Problematyczna ustawa od podatku od nieruchomości
Przepisy regulujące podatek od nieruchomości od lat powodują problemy interpretacyjne. W szczególności dotyczy to problemu opodatkowania budowli, od których podatek kalkulowany jest w oparciu o jej wartość rynkową (co do zasady wg stawki wynoszącej 2%) . W konsekwencji podatek ten generuje ogromną liczbę sporów z samorządami. Choć ustawa liczy zaledwie 16 artykułów to w Centralnej Bazie Sądów Administracyjnych znajduje się kilkadziesiąt tysięcy wyroków odnoszących się do tego podatku, z czego duża część dotyczy kwalifikacji przedmiotu opodatkowania jako budynku lub budowli posługując się zawartymi w ustawie definicjami.

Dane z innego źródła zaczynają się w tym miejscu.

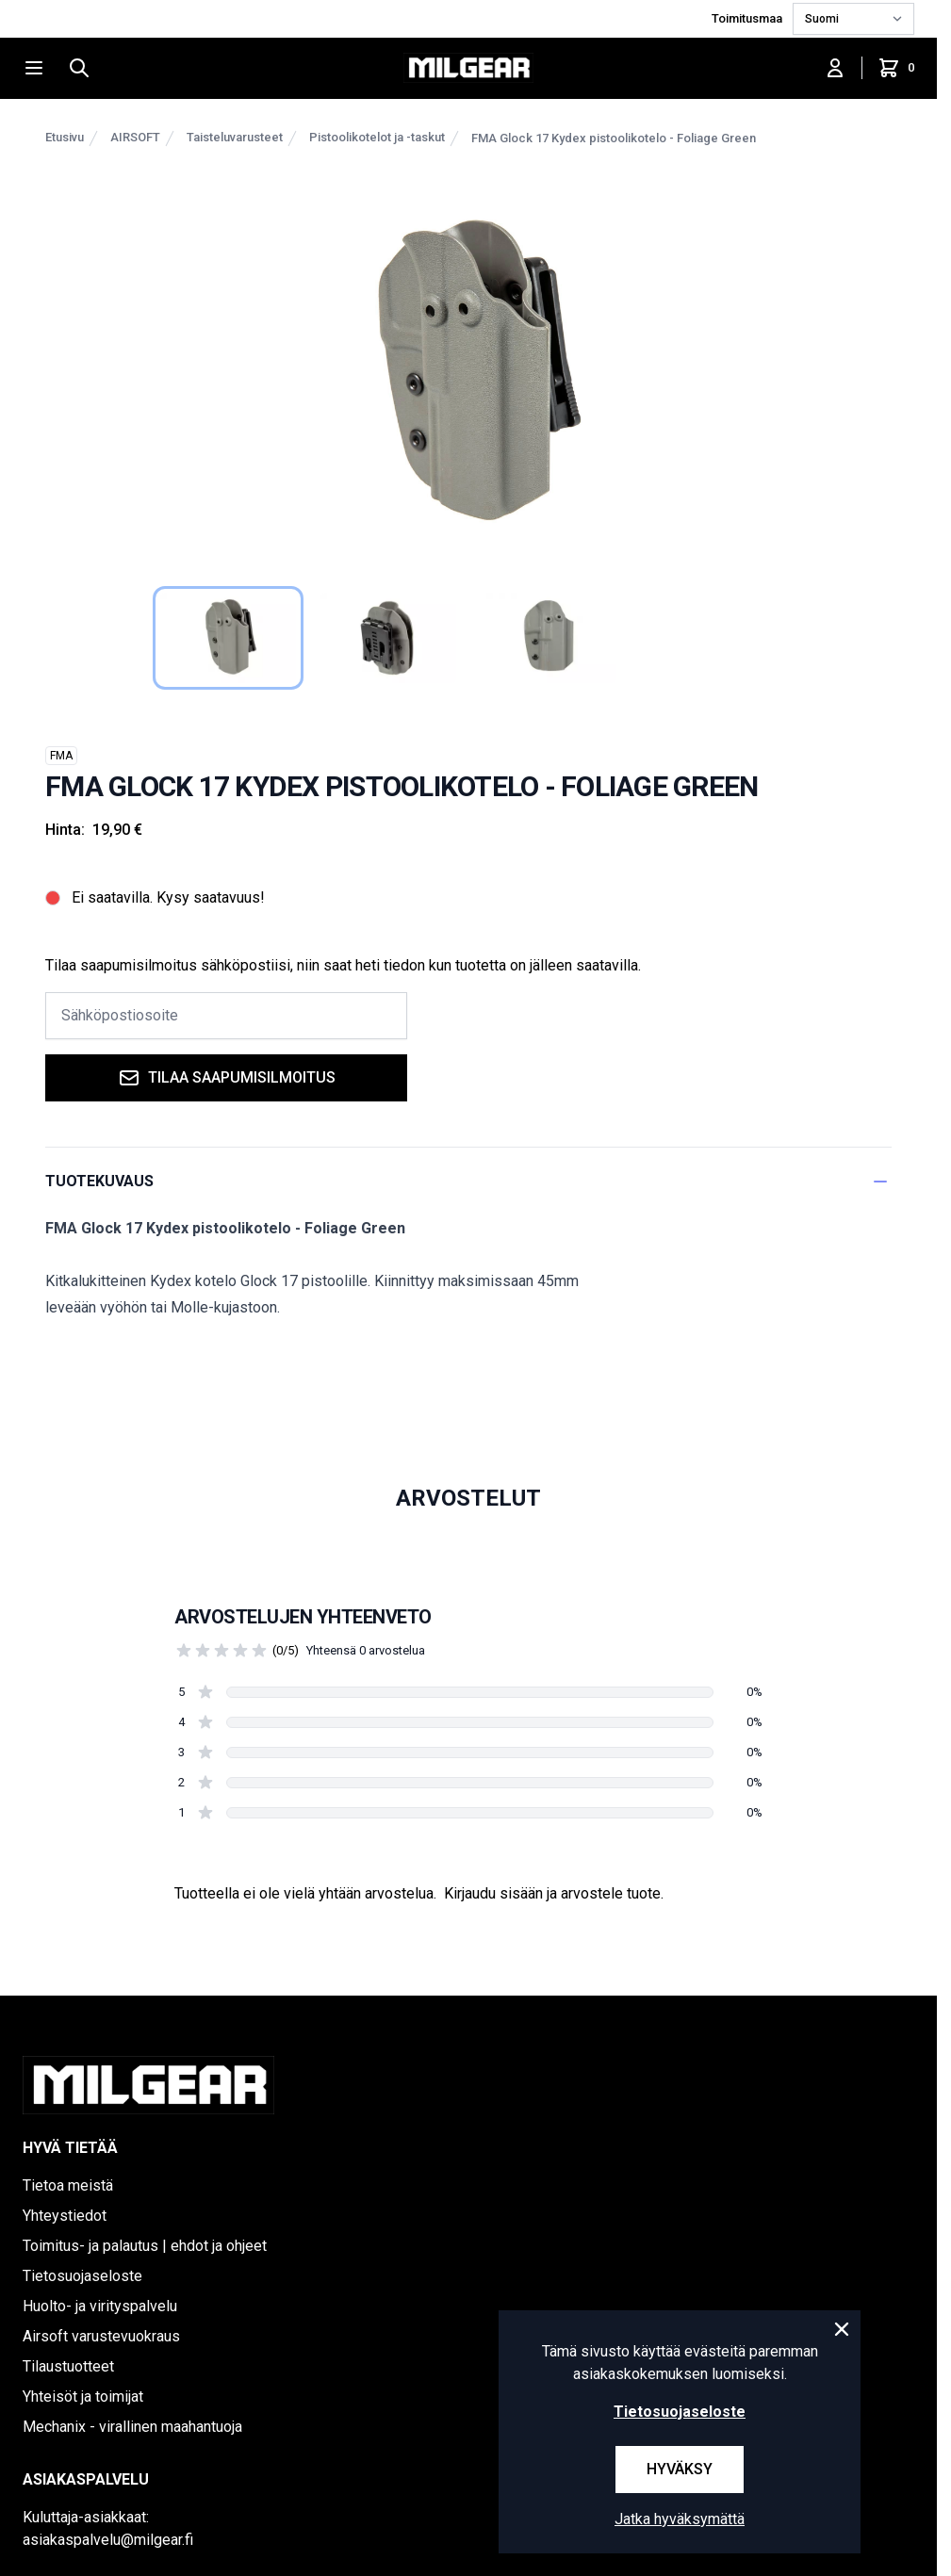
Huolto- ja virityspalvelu (100, 2306)
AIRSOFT (135, 137)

Rozstrzygnięcie czy dany obiekt budowlany jest budynkiem czy budowlą ma znaczące konsekwencje finansowe. Podstawę opodatkowania budynków jest ich powierzchnia a budowli wartość. Nieprawidłowe zakwalifikowanie małego, ale bardzo drogiego obiektu jako budynku, może więc spowodować powstanie zaległości podatkowej, do której w razie kontroli będzie trzeba doliczyć odsetki od zaległości podatkowych (obecnie wynoszą one co do zasady 16,5% w skali roku).
Wyrok Trybunału Konstytucyjnego
W wydanym wyrok Trybunał uznał, że definicja, którą podatnicy wykorzystywali do określenia czy dany obiekt jest budowlą jest niezgodna z Konstytucją. Zdaniem Trybunału przedmiot opodatkowania musi wynikać wprost z ustawy podatkowej, a także być na tyle precyzyjnie określony, żeby podatnik wiedział, czy w jego konkretnej sytuacji faktycznej i prawnej powstaje zobowiązanie podatkowe w podatku od nieruchomości czy nie.

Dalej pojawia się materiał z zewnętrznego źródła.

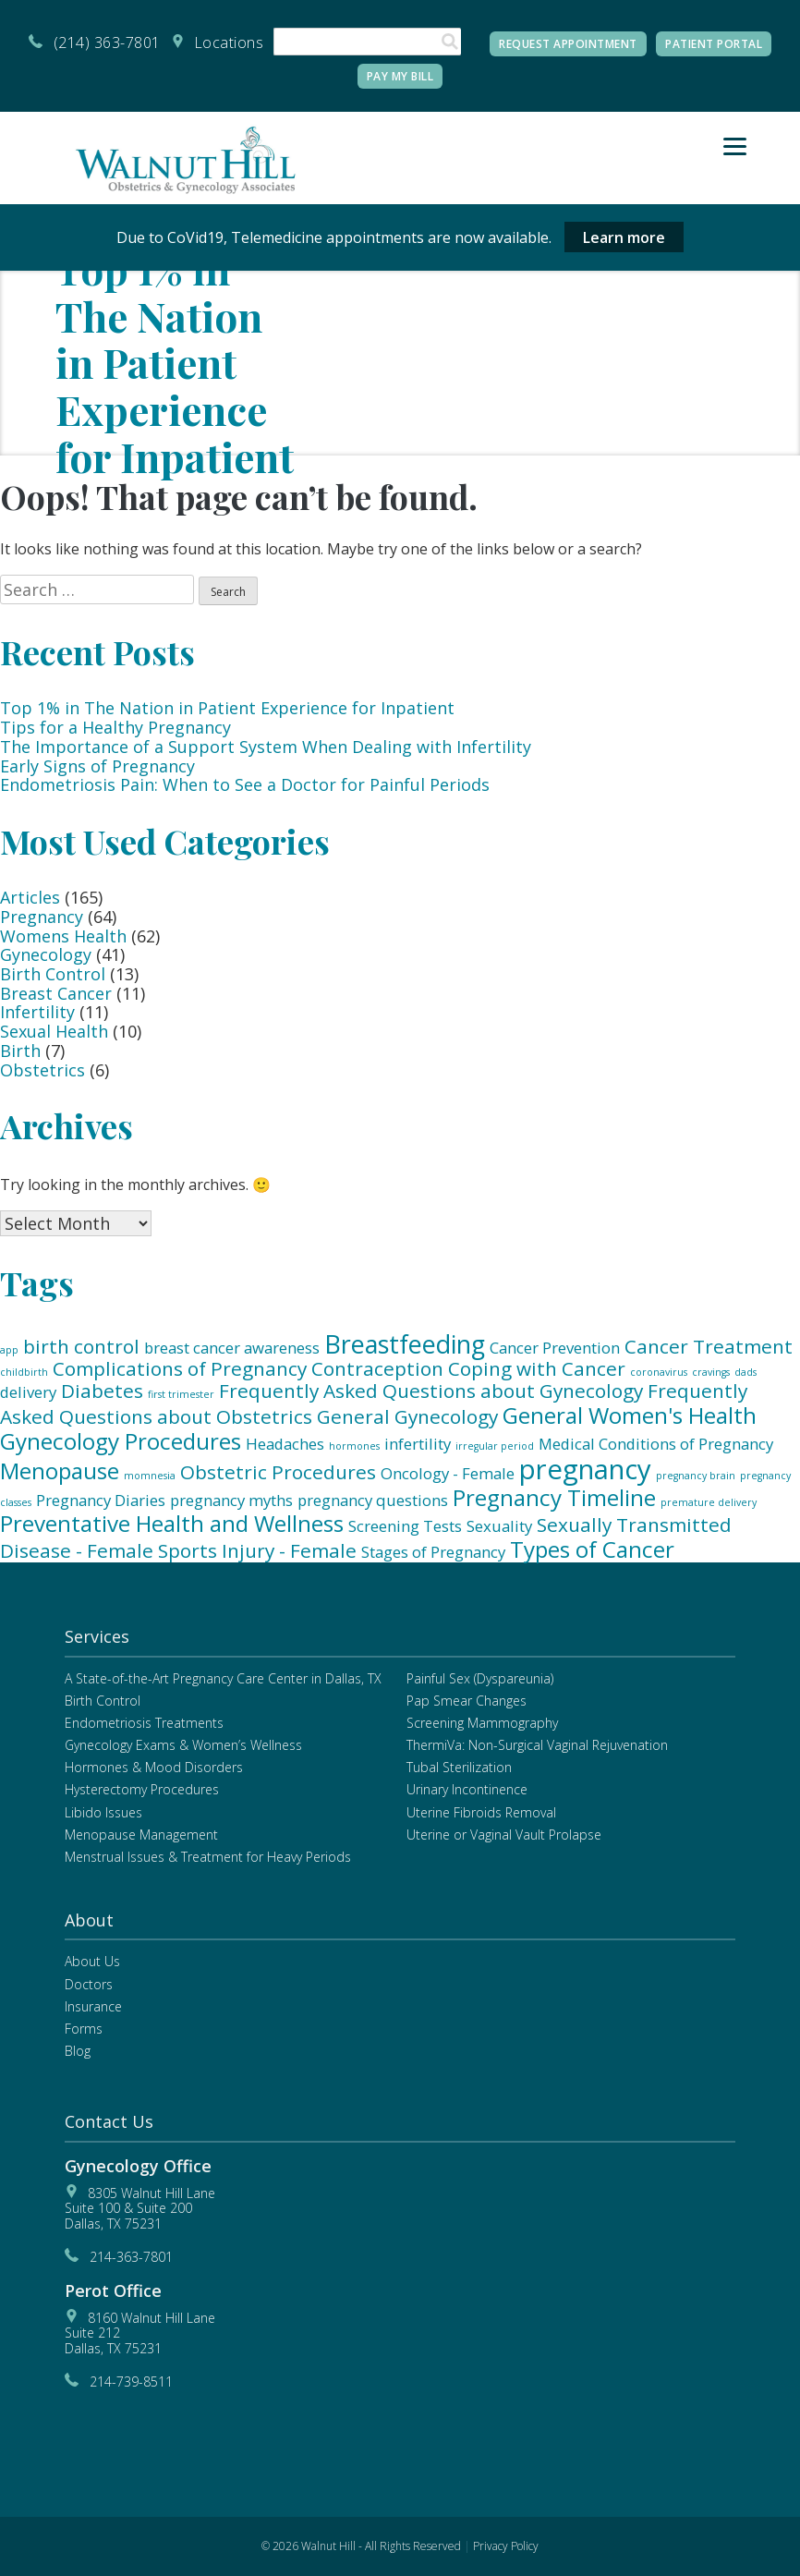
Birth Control (52, 974)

Obecna definicja legalna budowli w ustawie o podatkach i opłatach lokalnych odsyła natomiast aż dwukrotnie do przepisów prawa budowlanego, które to nie są stricte przepisami podatkowymi. Odniesienie to ponadto jest niezwykle nieprecyzyjne – nie jest bowiem jasne czy definicję budowli na gruncie przepisów prawa budowlanego wywodzić należy jedynie z samej „ustawy prawo budowlane” czy też z innych pozaustawowych aktów prawnych regulujących przepisy budowlane w Polsce (rozporządzeń). Trybunał wskazał, że w jego ocenie nie jest bowiem dopuszczalne potencjalne regulowanie w ustawie niepodatkowej tak istotnych elementów konstrukcji prawnej podatku jak jego przedmiot.

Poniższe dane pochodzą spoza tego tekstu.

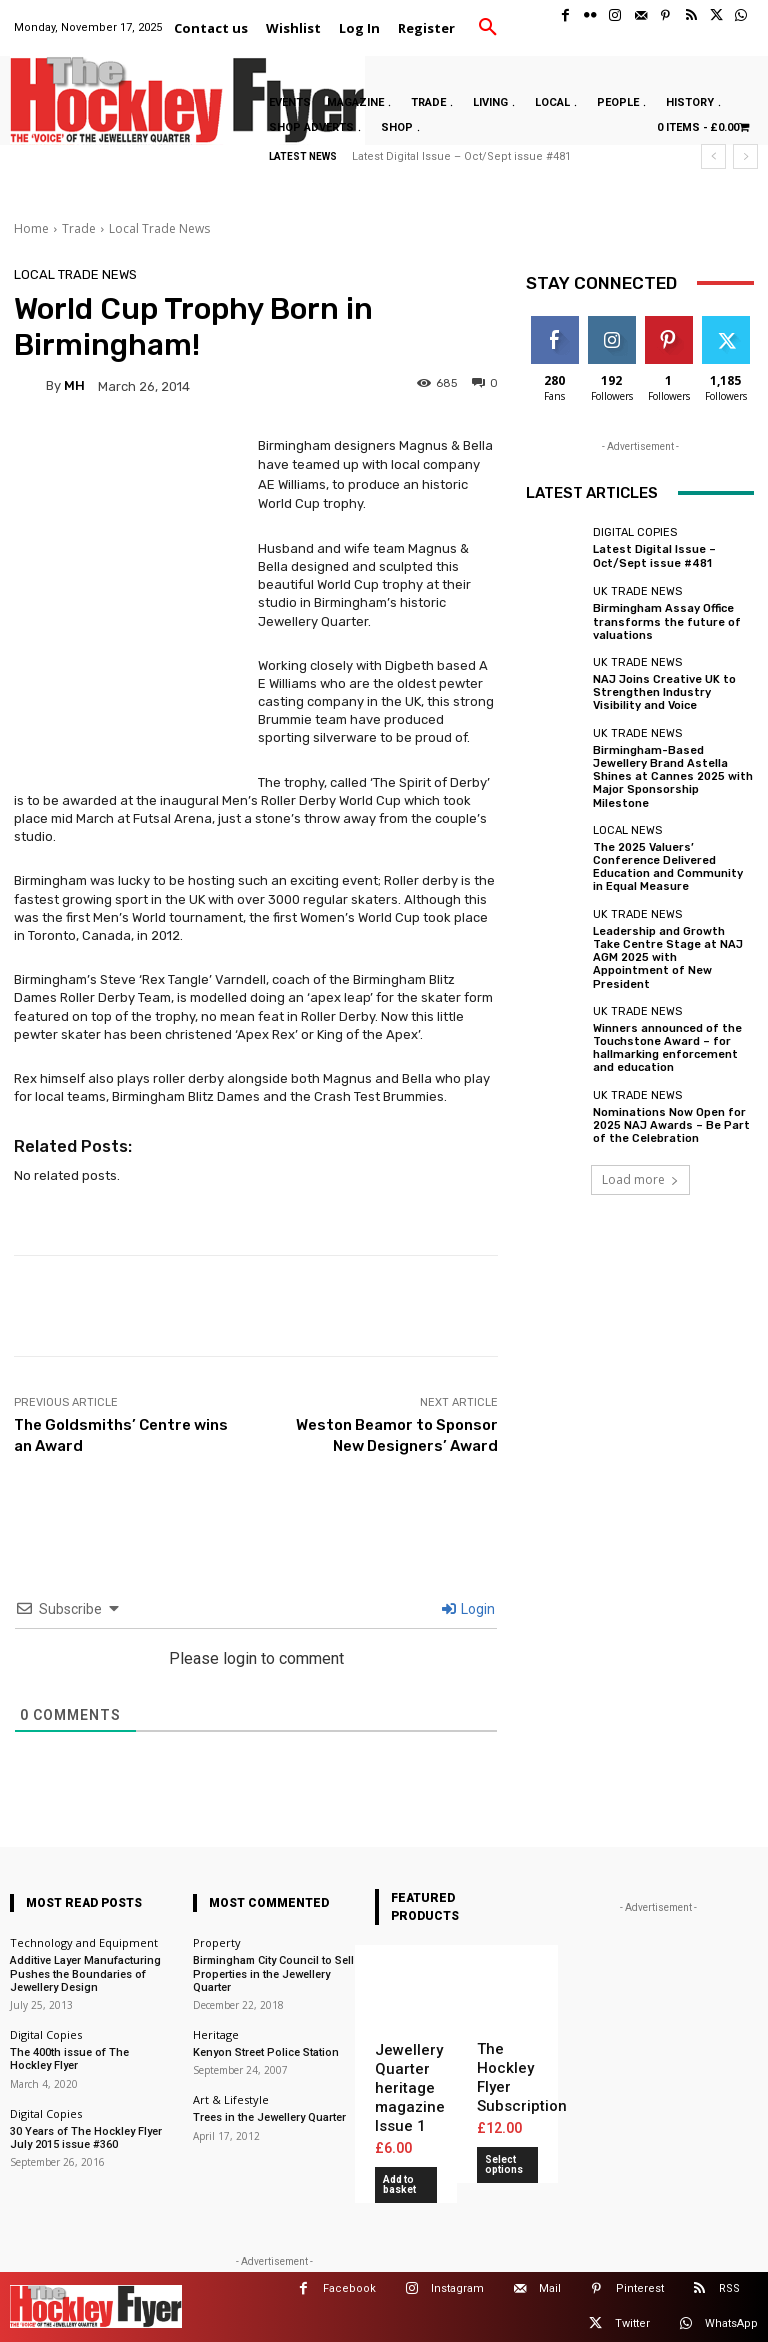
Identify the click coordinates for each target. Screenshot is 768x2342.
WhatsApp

Czy to już koniec problemów?
Niewątpliwie wyrok Trybunału może oznaczać rewolucje w stosowaniu ustawy o podatku od nieruchomości. Na jego efekty będziemy jednak jeszcze musieli chwilę poczekać, bowiem zgodnie z omawianym wyrokiem obecna definicja budowli przestanie obowiązywać za 18 miesięcy. Do tego czasu konieczne jest uregulowanie kwestii opodatkowania budowli i stworzenia jej nowej precyzyjnej definicji. W praktyce nowy sposób opodatkowania budowli może wiązać się z diametralną zmianą wysokości podatku płaconego przez podatników w stosunku do kwot uiszczanych przez nich obecnie. Co istotne, Trybunał wskazał, że również definicja budynku wymaga zmiany, czym powinien zająć się ustawodawca. Niemniej nie jest on do tego formalnie zobowiązany tak jak w przypadku budowli.
Wyrok Trybunału niewątpliwie może stanowić również podstawę dla nowych sporów pomiędzy podatnikami a organami podatkowymi, a niekiedy również do wznowienia już zakończonych sporów.